# ENTRIES SUPPLIED
---------------

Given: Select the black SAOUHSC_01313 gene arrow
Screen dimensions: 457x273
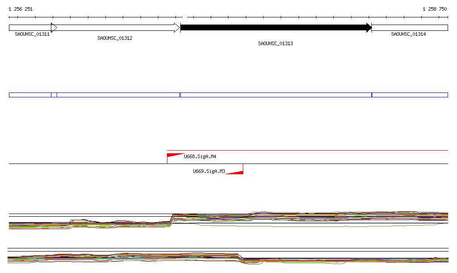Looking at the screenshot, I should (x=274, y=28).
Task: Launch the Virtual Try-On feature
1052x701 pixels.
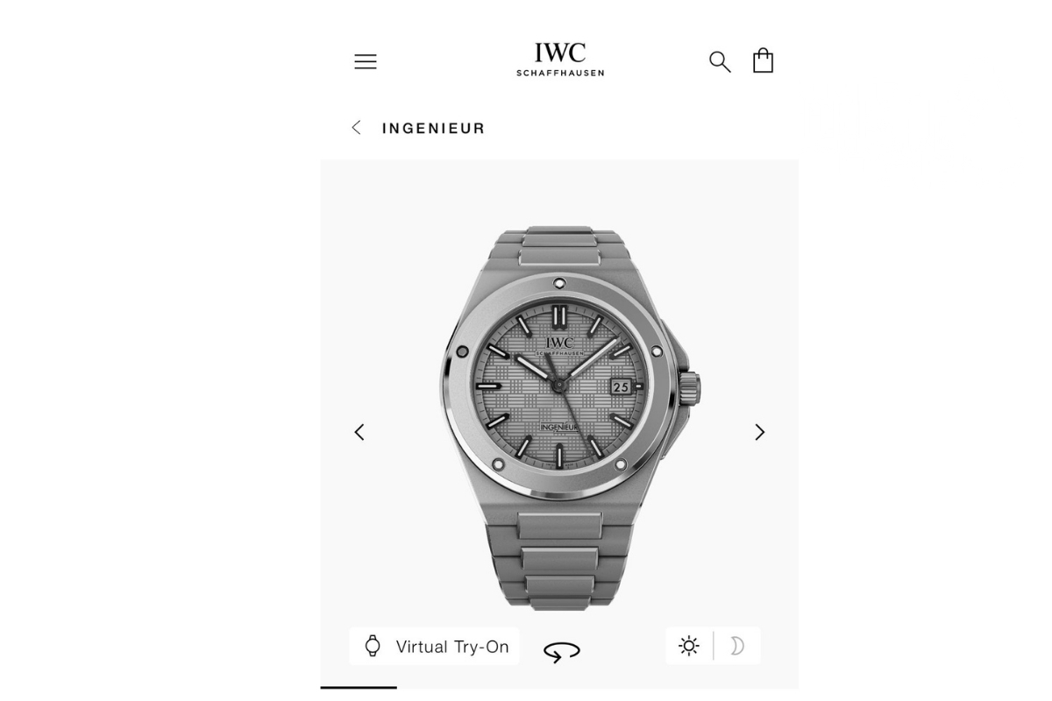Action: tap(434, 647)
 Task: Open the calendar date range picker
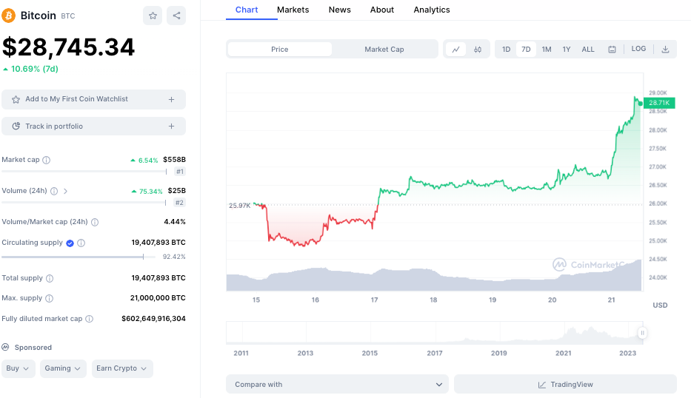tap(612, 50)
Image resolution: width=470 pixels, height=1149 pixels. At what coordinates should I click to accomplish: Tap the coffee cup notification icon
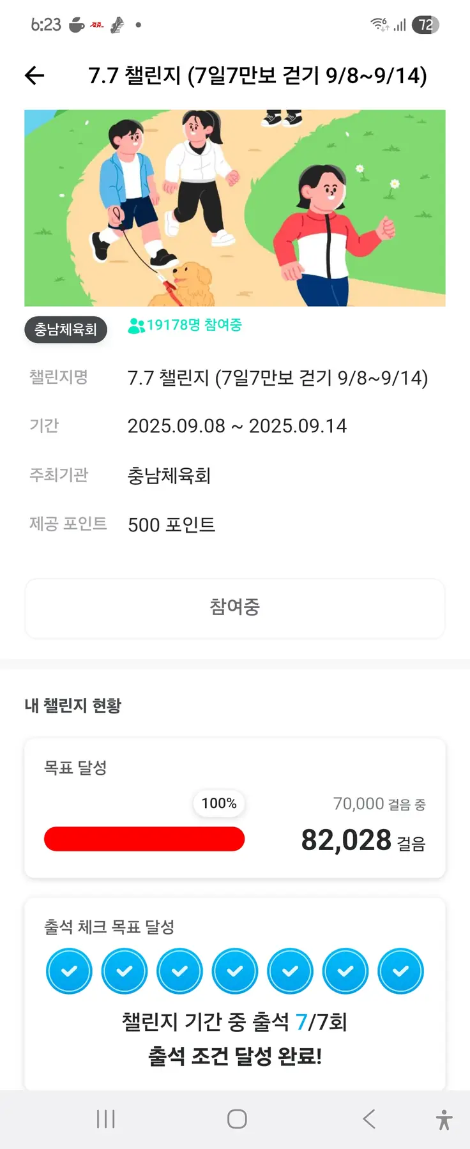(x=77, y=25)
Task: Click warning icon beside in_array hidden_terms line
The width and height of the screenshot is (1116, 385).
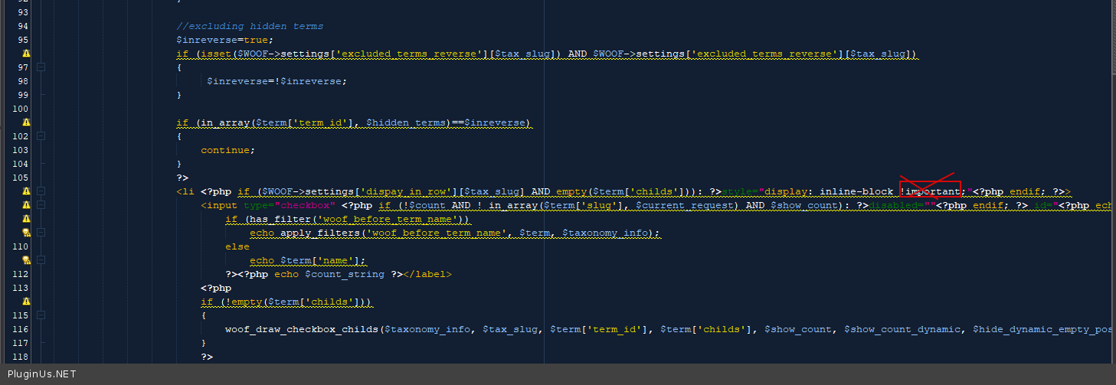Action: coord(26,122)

---------------

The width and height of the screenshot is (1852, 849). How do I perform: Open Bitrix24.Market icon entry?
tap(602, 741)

---------------

Treat the line with "Given: Select the" as the start and the line with "Task: Click warning" as the end, and return exactly that span of the data above, both ends included, without pictures.

Given: Select the black SAOUHSC_01313 gene arrow
Screen dimensions: 457x273
Looking at the screenshot, I should (x=274, y=28).
Task: Launch the Virtual Try-On feature
1052x701 pixels.
Action: tap(434, 647)
 Task: Open the calendar date range picker
tap(612, 50)
Image resolution: width=470 pixels, height=1149 pixels. At what coordinates should I click to accomplish: Tap the coffee cup notification icon
(x=77, y=25)
Task: Click warning icon beside in_array hidden_terms line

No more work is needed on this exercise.